Questions to ask Cyferd:
- How does your integration catalog align with our existing systems and workflows?
- What is the typical timeline from engagement to production for an organization of our size and complexity?
- How do you support scaling adoption across multiple business units or geographies?
IBM Automation Suite
Strengths
Extensive automation and AI capabilities, strong hybrid and mainframe support, enterprise-grade security, deep architectural expertise.
Considerations
Multiple product components increase coordination effort. Planning phases can extend time to value; total cost includes licenses and services.
Best for
Global enterprises with complex hybrid infrastructure and deep IBM investments.
Questions to ask IBM:
- How do the Cloud Pak components work together for end-to-end orchestration?

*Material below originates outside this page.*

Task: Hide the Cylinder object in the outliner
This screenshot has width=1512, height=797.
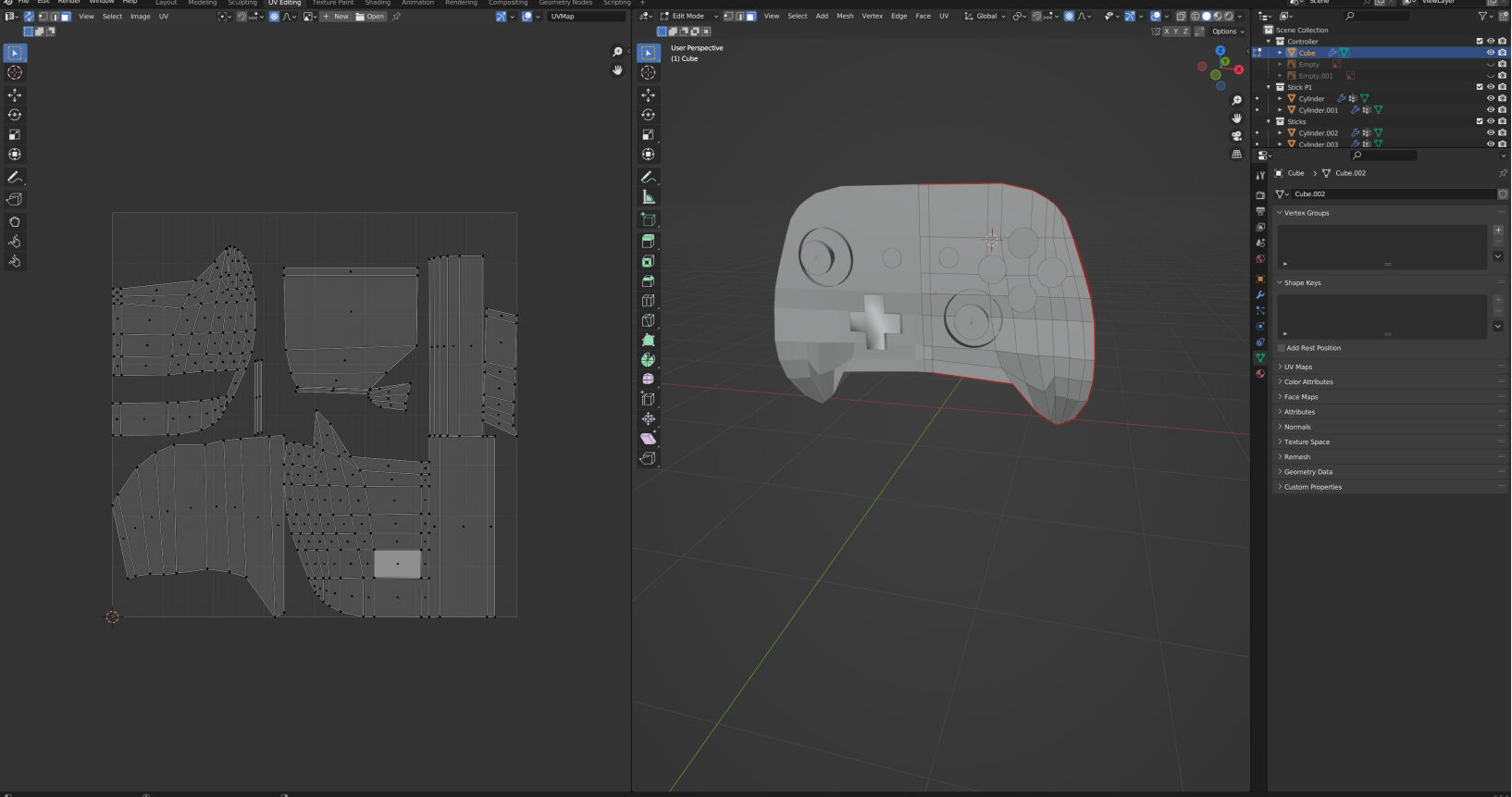Action: [x=1490, y=98]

- What is the recommended approach for phasing implementation to accelerate time to value?
- What internal skills or external support are needed to scale the platform?
Microsoft Power Platform
Strengths
Integrates deeply with Microsoft 365, Teams, Dynamics, and Azure. Supports citizen and professional developers, large connector ecosystem.
Considerations
Capabilities spread across tools, requiring strong governance. Consumption-based pricing can be hard to forecast; visibility consolidation may require additional tools.
Best for
Microsoft-centric organizations seeking self-service automation aligned with Azure.
Questions to ask Microsoft:
- How should Power Platform deployments be governed across multiple business units?

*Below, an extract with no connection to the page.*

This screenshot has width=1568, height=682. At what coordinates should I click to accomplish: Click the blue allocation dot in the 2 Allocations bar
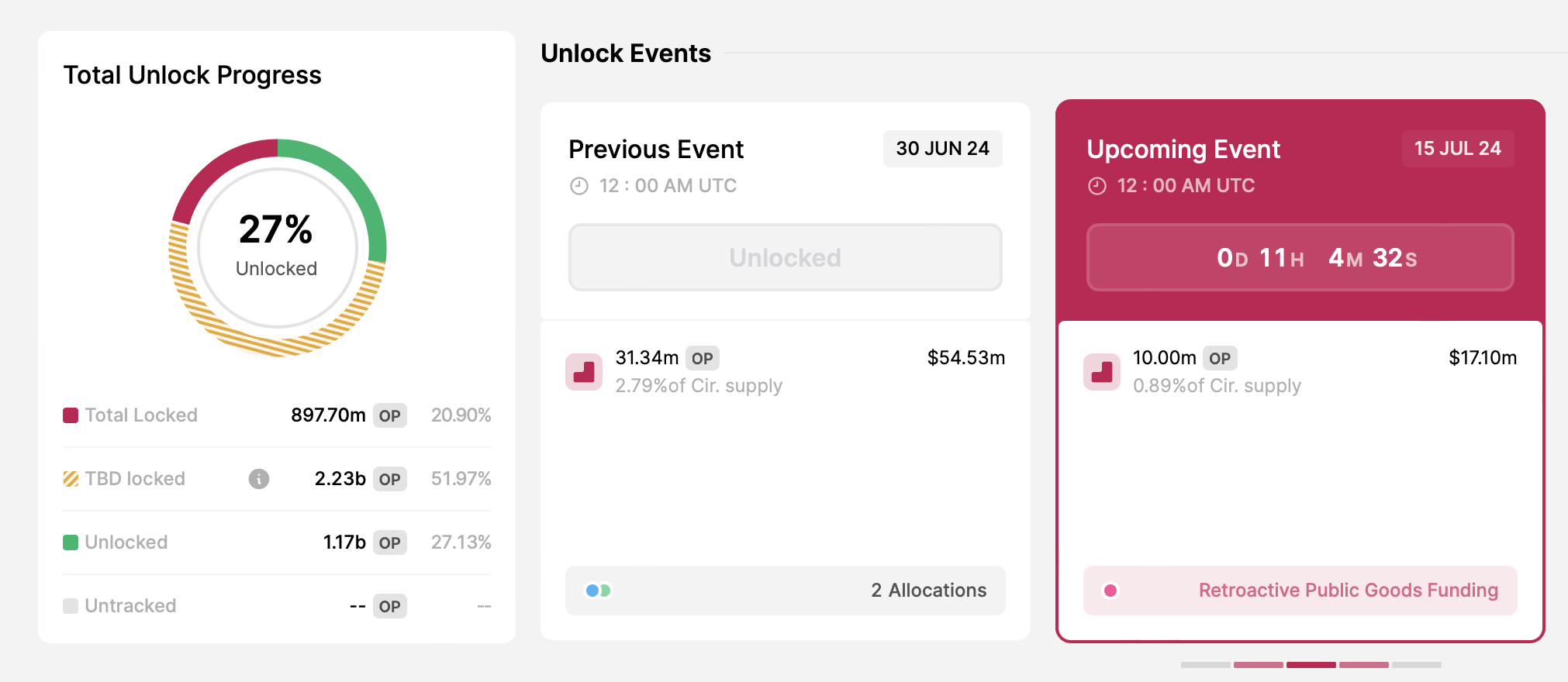(592, 591)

- What is the typical cost trajectory as usage scales enterprise-wide?
- How do you handle integration with legacy or third-party systems?
Pega
Strengths
Advanced decisioning, case management, multi-channel orchestration. Strong adoption in financial services and healthcare; AI frameworks for next-best-action.
Considerations
Requires certified practitioners, long-term investment, premium pricing, and ongoing specialist involvement.
Best for
Organizations where decisioning and complex case orchestration are strategic differentiators.
Questions to ask Pega:
- How do you balance decisioning depth with deployment speed?
- What internal capabilities are needed to maintain and scale the platform?

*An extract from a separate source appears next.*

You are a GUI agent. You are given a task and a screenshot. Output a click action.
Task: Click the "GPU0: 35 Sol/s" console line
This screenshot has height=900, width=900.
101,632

- How does licensing scale as adoption grows across business units?
ServiceNow
Strengths
Mature ITSM and ITOM foundation, strong audit and compliance capabilities. Expanding into HR, operations, and customer workflows.
Considerations
Configuration-first approach can limit rapid experimentation; licensing scales with usage; upgrades require structured testing. Often seen as IT-centric.
Best for
Enterprises prioritizing standardization, governance, and IT service management integration.
Questions to ask ServiceNow:
- How do you support rapid prototyping for business-led initiatives?
- What is the typical timeline from concept to production for cross-functional workflows?
- How do licensing costs evolve as platform adoption scales globally?